A 'rolling recession' or a 'richcession' might spare the US economy from a full-scale downturn

WASHINGTON (AP) — Despite more than a year of widespread warnings that a recession was near, America’s economy is, if anything, accelerating.

Even as the Federal Reserve has sent borrowing costs sharply higher, the economy’s resilience has been on plain display: Consumers keep spending, and employers keep hiring. Inflation has reached its lowest level in two years, helping Americans stretch their paychecks.

The government estimated Thursday that the economy expanded at a solid 2.4% annual rate in the April-June quarter, an unexpected pickup from the 2% pace in the first quarter.

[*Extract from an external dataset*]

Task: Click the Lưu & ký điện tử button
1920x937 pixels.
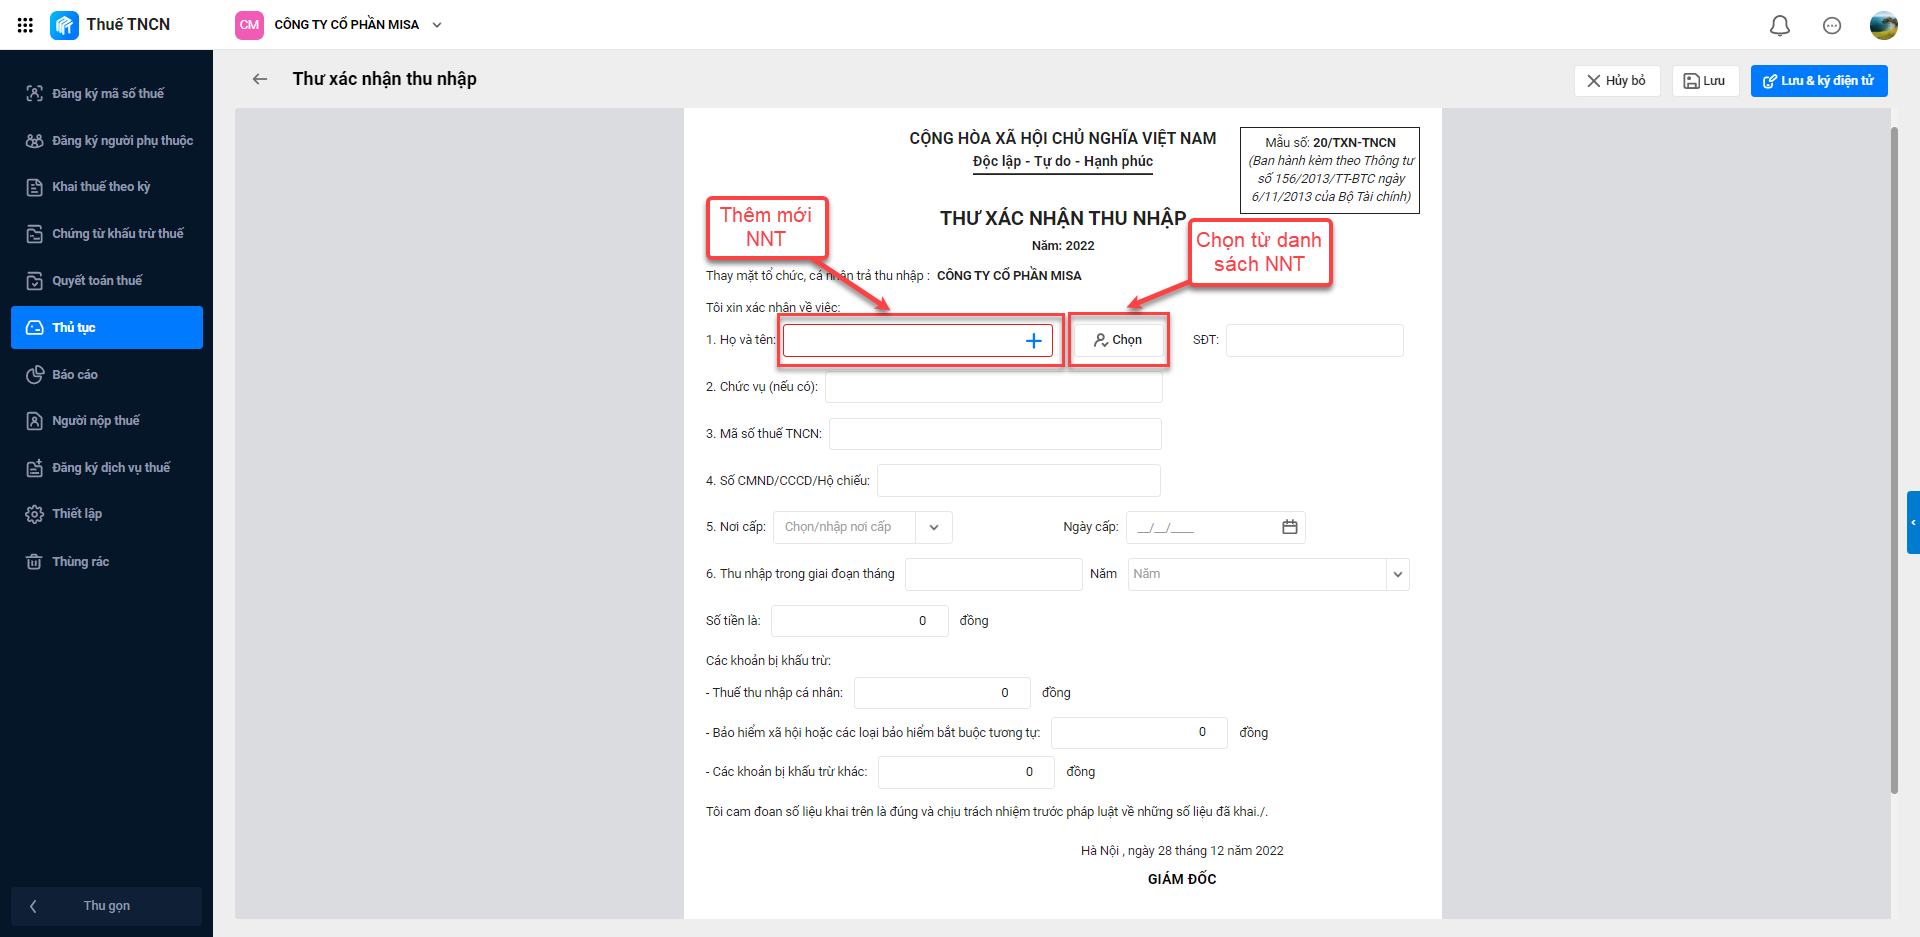Action: (1818, 81)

Businesses helped drive the growth, with robust investment in equipment, software and buildings.

The latest snapshot of the economy coincides with rising sentiment that it may achieve an elusive “soft landing,” in which growth slows and inflation falls without igniting a full-blown recession.

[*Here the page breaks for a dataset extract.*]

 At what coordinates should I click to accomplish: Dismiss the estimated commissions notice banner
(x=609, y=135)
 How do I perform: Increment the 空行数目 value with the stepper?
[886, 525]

Analysts point to two trends that might help stave off an economic contraction.

Some say the economy is experiencing a “rolling recession,” a circumstance in which only some industries shrink while the overall economy manages to stay above water.

Others think the nation might have experienced what they call a “richcession”: Major job cuts, they note, have been concentrated in higher-paying industries like technology and finance, heavy with professional workers who generally have the financial cushions to withstand layoffs. Job cuts in those fields, as a result, are less likely to sink the overall economy.

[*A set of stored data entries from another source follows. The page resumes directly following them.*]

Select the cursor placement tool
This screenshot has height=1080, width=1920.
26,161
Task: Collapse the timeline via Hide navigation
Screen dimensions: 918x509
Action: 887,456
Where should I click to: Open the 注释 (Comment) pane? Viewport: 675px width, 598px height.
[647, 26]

Still, threats loom: The Fed raised its key interest rate on Wednesday to about 5.3% — its highest level in 22 years — and may do so again before the end of this year. Those rate increases impose heavy borrowing costs on consumers and businesses. That’s why some economists caution that a full-blown recession may still occur.

“The Fed will keep pushing until it fixes the inflation issue,” said Yelena Shulyatyeva, an economist at BNP Paribas.

Here’s how it could all play out in the United States:

IT’S A ROLLING RECESSION

When different sectors of the economy take their turns contracting, with some declining while others keep expanding, it’s sometimes called a “rolling recession.” In that way, the economy as a whole manages to avoid a full-fledged recession.

The housing industry was the first to suffer a tailspin after the Fed began sending interest rates sharply higher 16 months ago. As mortgage rates nearly doubled, home sales plunged. They’re now 19% lower than they were a year ago. Manufacturing soon followed. And while it hasn’t fared as badly as housing, factory production is down from a year earlier.